Nigel Belgrave throws a piercing fastball.
When he can locate it, it’s effective. At other times, it runs wild in short stints and creates walks and hit-by-pitches in disastrous fashion.
When Maryland baseball coach Rob Vaughn called on him in a close contest against Ohio State, Belgrave thrived and found himself one strike away from closing out a Maryland victory.
The redshirt freshman loaded up, gathering whatever velocity he could muster to bury the Buckeyes. The pitch flew, the batter swung and missed, and Belgrave earned his first career win.
His steady closing hand sealed a back-and-forth victory for Maryland. The Terps beat Ohio State, 6-5, for their third straight win and clinched a series victory before Sunday’s rubber match.
“That was a four seam,” Belgrave said. “He swung over it… that’s the goal.”
“[Nigel was] unbelievably outstanding,” Vaughn said. “You emptied the tank yesterday…for Nigel to be able to give us 2 ⅓… at the end there and not flinch…was huge.”
But before the underclassmen pitcher could close out the contest, two Terps elevated Vaughn’s squad from the brink of defeat.
Luke Shliger and Nick Lorusso both smashed a seventh-inning solo homer. Shliger’s turned a 5-4 deficit into a tie and two batters later, Lorusso pulled a shot into left field to give Maryland a lead they would not relinquish.
The Terps needed those runs to keep pace with a pesky Buckeyes offense.
Coming off the high of Friday night’s walk-off thriller, Maryland and pitcher Ryan Ramsey couldn’t find a decisive tone early.
[Bobby Zmarzlak’s walk-off home run boosts Maryland baseball over Ohio State, 8-6]
The junior pitcher allowed a pair of singles to open the game before the Buckeyes efficiently moved them over with a sacrifice bunt down the first-base line.

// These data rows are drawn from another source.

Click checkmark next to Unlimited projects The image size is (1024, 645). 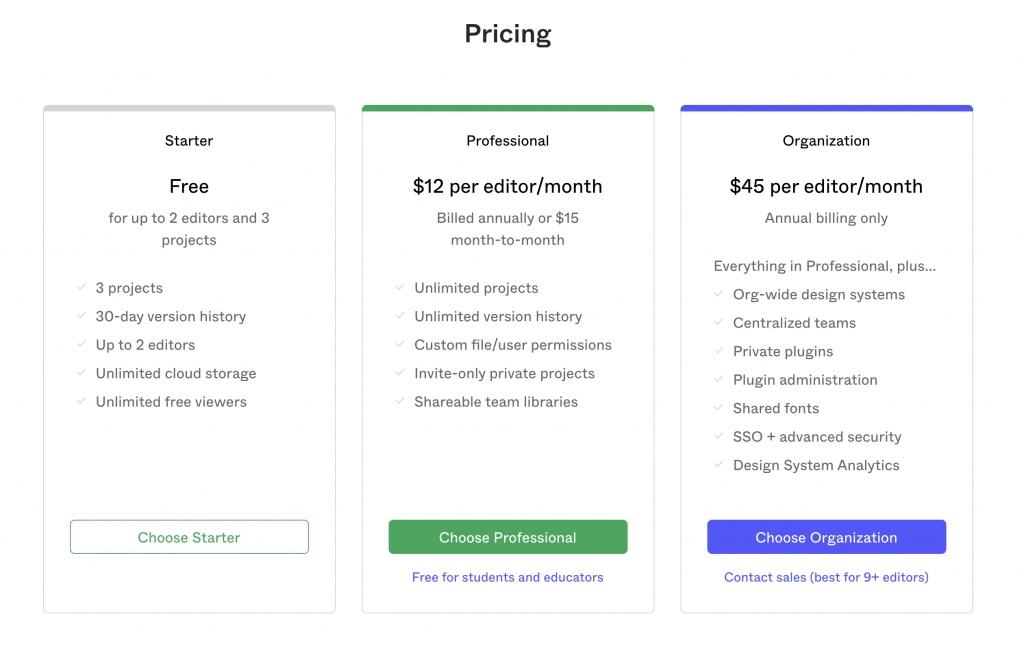(x=400, y=287)
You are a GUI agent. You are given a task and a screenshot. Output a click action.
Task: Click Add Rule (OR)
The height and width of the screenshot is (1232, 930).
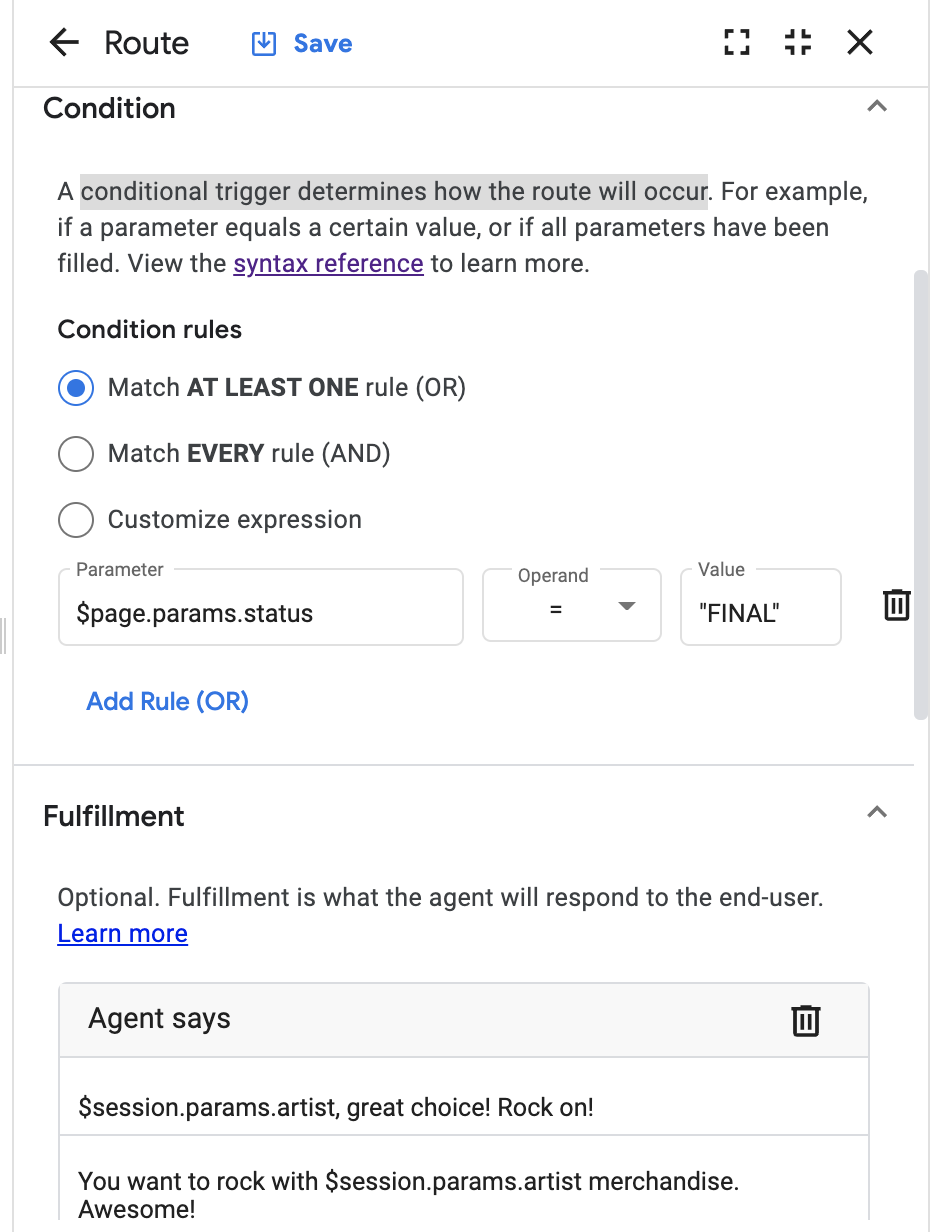168,701
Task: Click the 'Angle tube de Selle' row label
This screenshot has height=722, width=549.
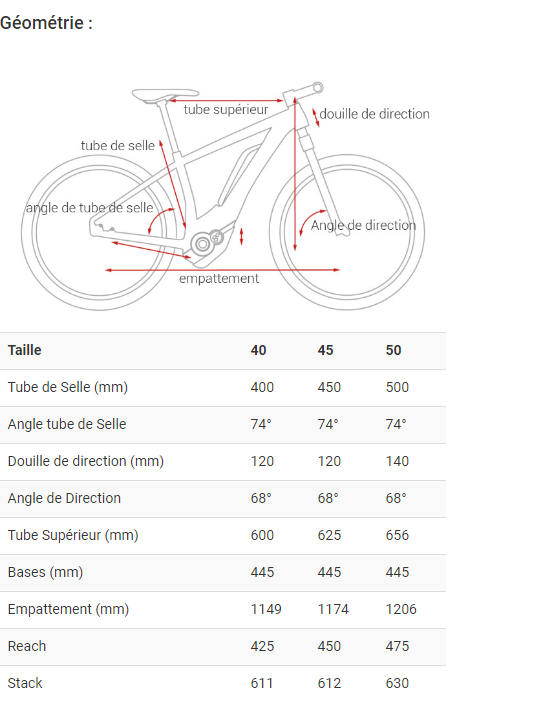Action: [x=67, y=424]
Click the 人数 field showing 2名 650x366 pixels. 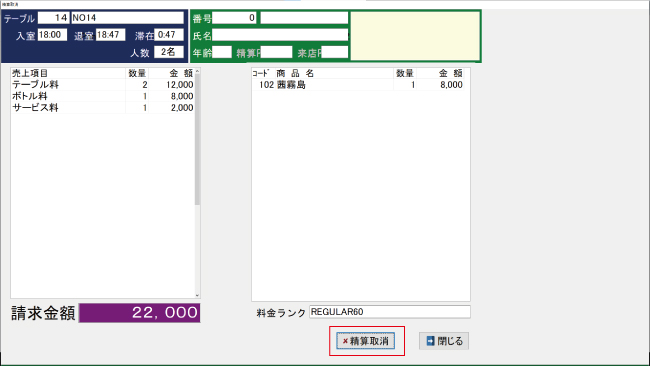tap(169, 52)
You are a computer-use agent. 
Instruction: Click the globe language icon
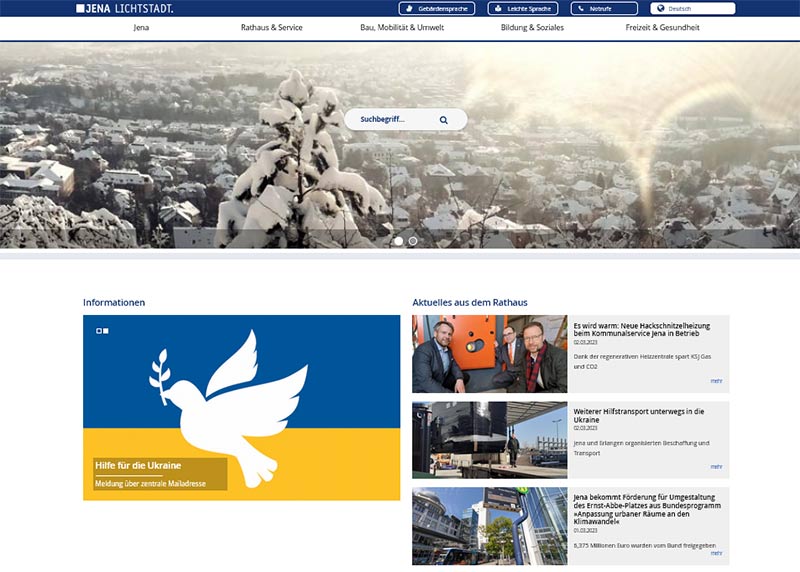tap(661, 9)
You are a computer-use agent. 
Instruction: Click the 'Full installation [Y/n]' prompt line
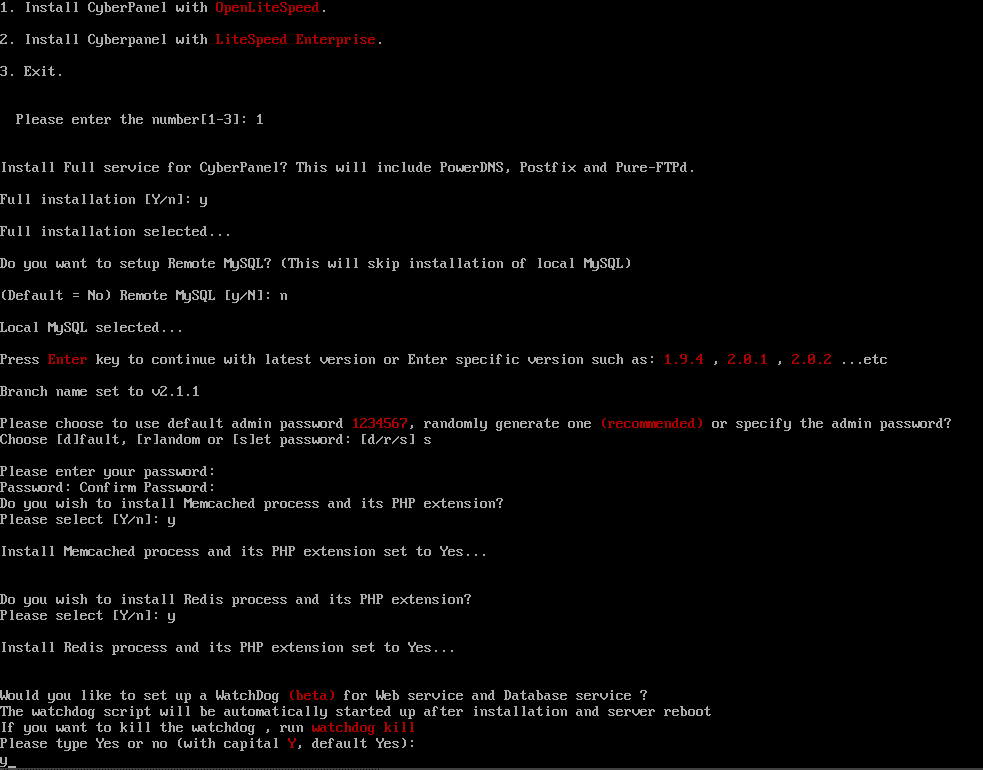[103, 199]
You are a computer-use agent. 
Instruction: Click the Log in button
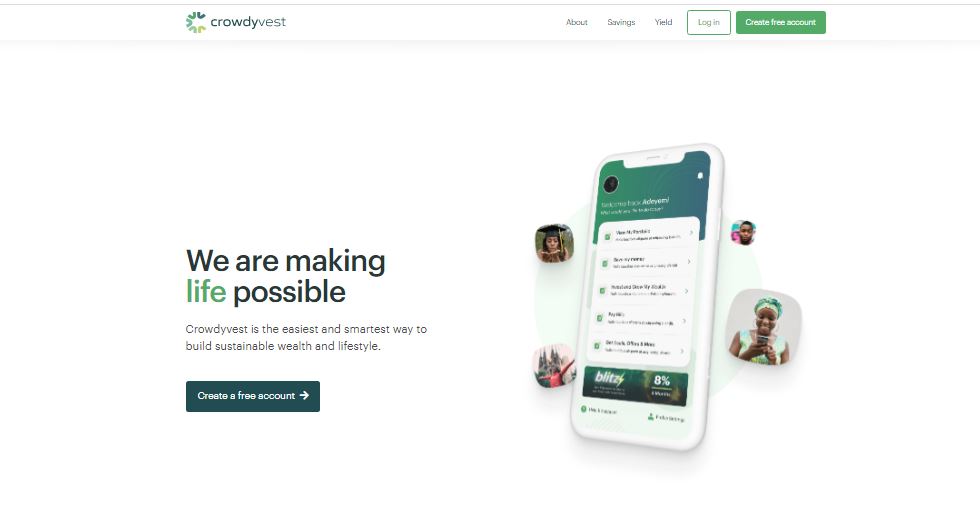click(x=709, y=22)
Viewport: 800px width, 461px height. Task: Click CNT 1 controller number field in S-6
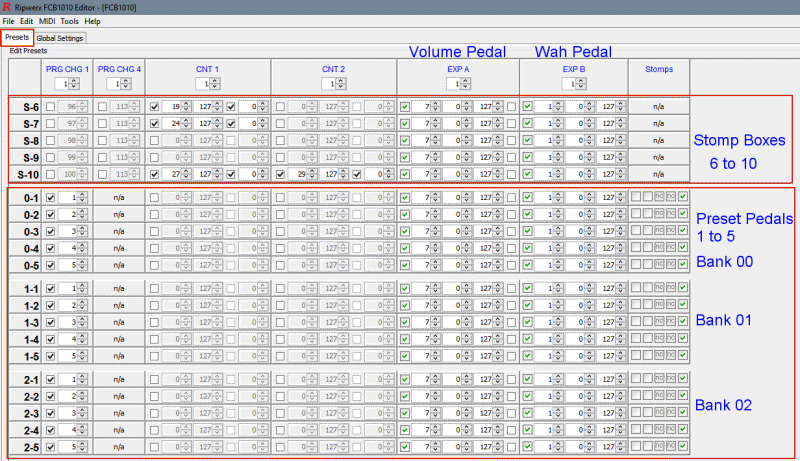[x=177, y=107]
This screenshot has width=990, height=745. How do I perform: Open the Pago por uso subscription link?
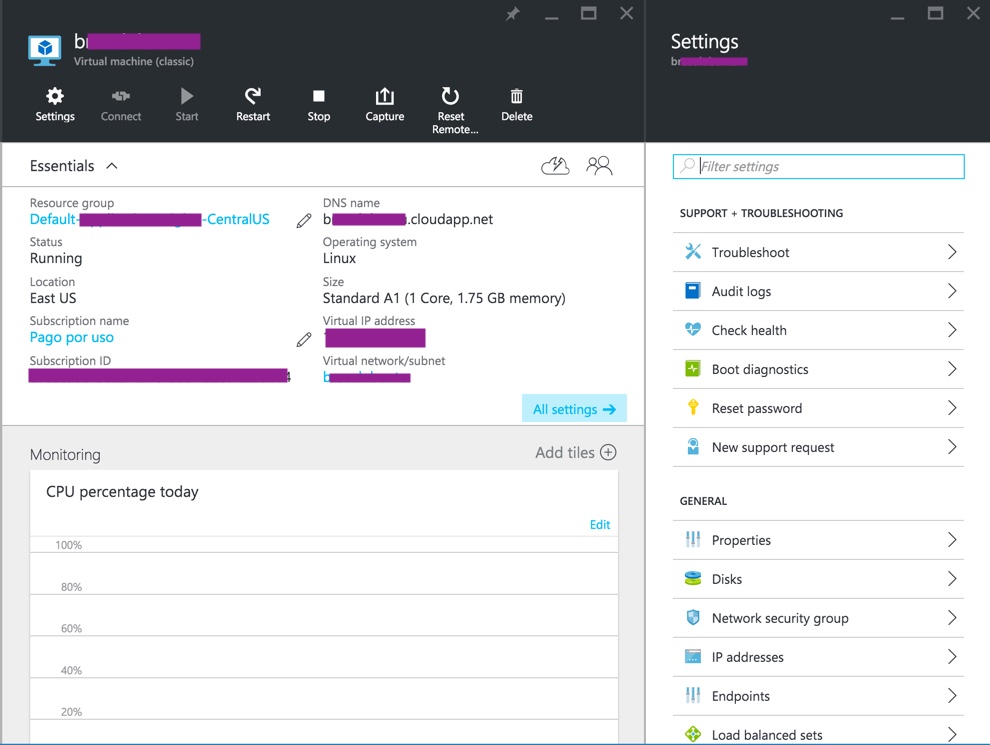(x=72, y=338)
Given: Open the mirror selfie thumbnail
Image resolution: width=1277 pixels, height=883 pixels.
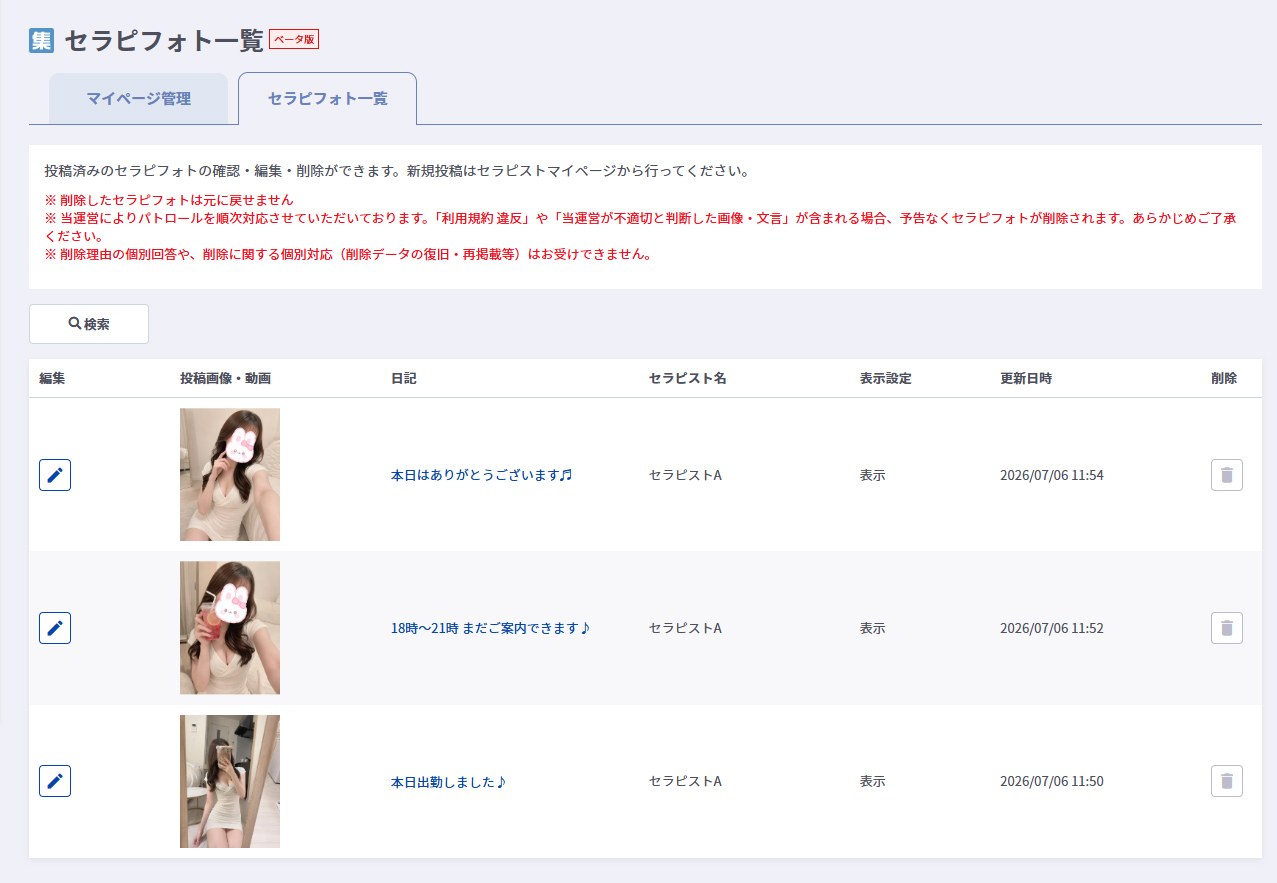Looking at the screenshot, I should [230, 781].
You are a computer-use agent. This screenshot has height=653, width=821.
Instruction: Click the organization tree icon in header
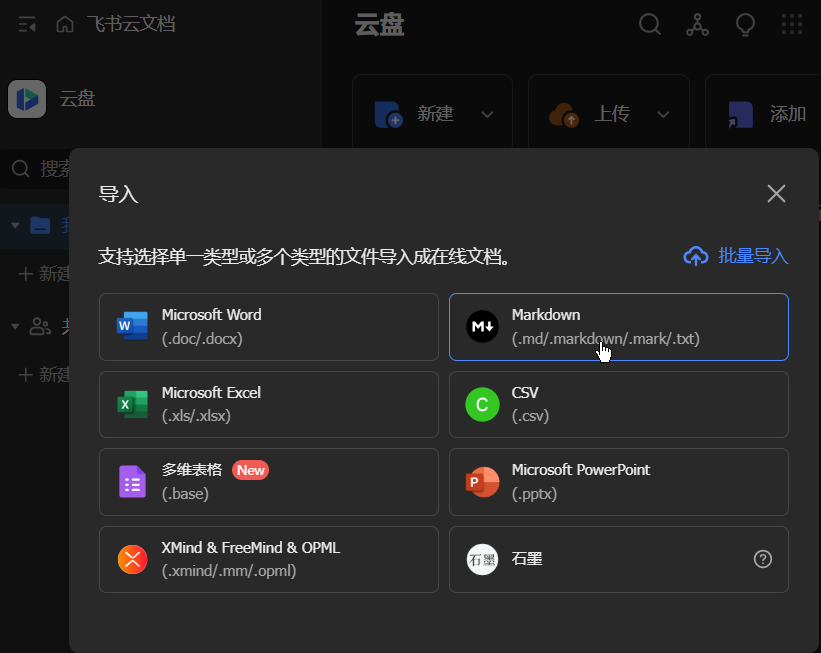pos(697,24)
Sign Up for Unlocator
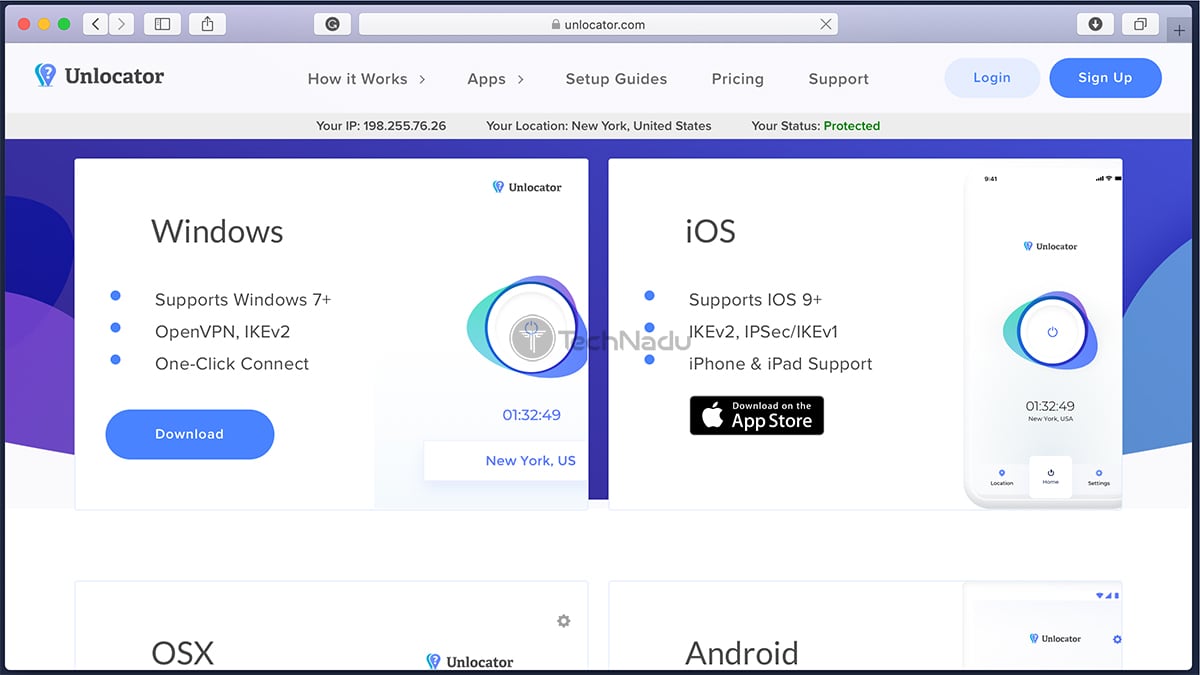Viewport: 1200px width, 675px height. [x=1105, y=77]
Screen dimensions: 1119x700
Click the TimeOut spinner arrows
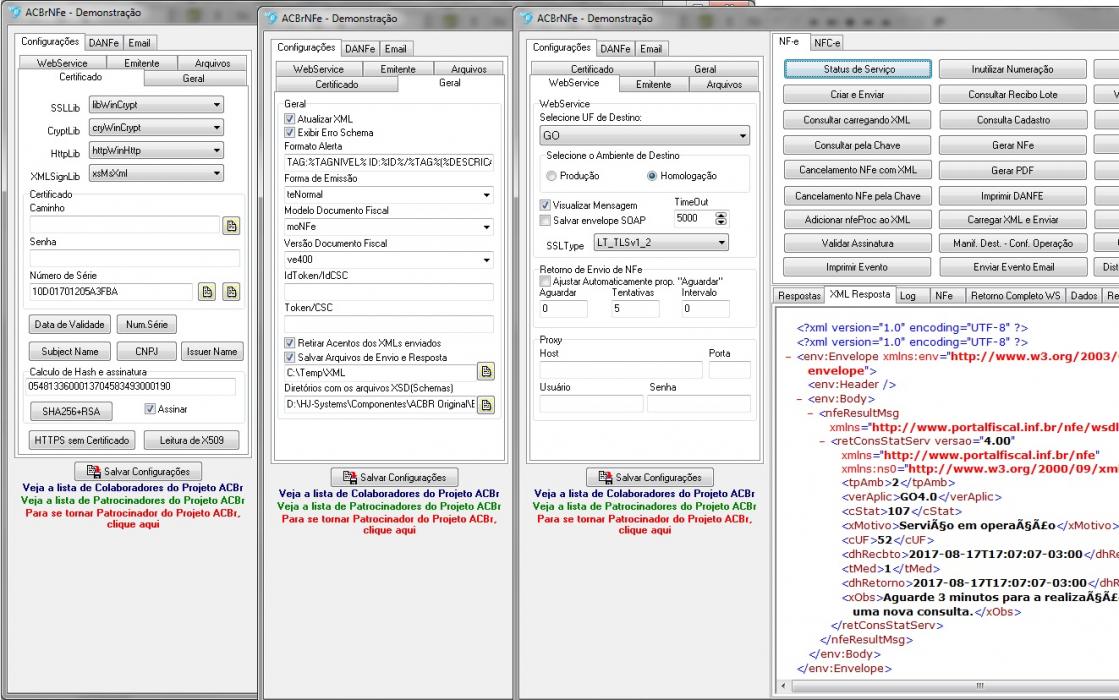(x=721, y=218)
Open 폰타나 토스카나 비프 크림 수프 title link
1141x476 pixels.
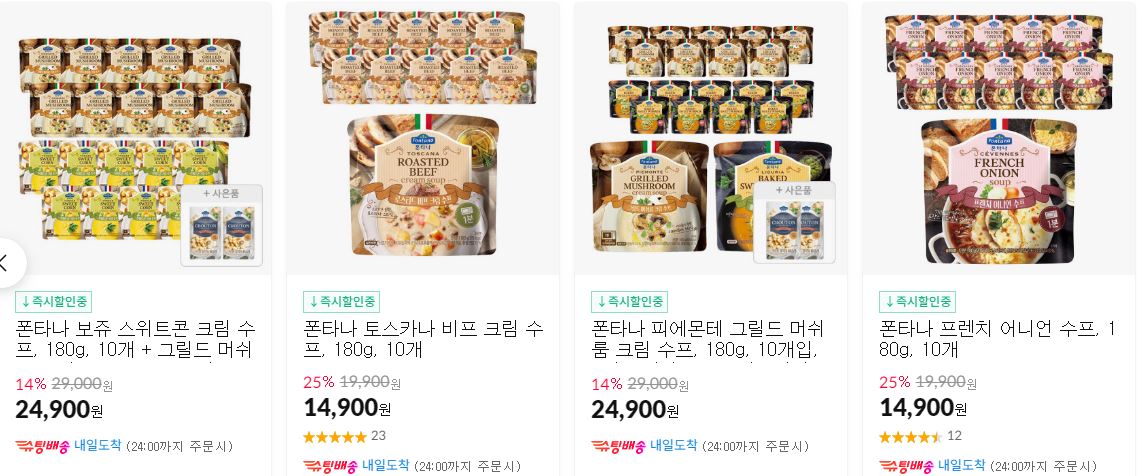(423, 339)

The small-ball approach landed Ohio State its first run off an RBI ground-out but allowed Ramsey to limit the damage to just one run.
Then the Buckeyes’ Isaiah Coupet stepped onto the reddish-brown mound and began unloading his arsenal of breaking pitches — including a swooping 12-to-6 curveball. He fooled the Terps batters and held Maryland hitless through the first four innings.
“You don’t see a guy [throw] from a low slot, is left-handed, and throws [a] big breaking ball, and we knew exactly what he was gonna try to do to us,” Vaughn said. “But knowing what he’s gonna do and being able to do something with that is two different things.”
Ramsey settled for two innings after the tumultuous first but quickly crumbled in the fourth. The Buckeyes’ continued to pick him apart as three hits, a sacrifice bunt, and an error let them grab two more runs.
Nick Robinson replaced Ramsey with one out in the fifth inning and finished the frame cleanly.
That set the stage for last night’s hero, Bobby Zmarzlak, in the bottom of the inning.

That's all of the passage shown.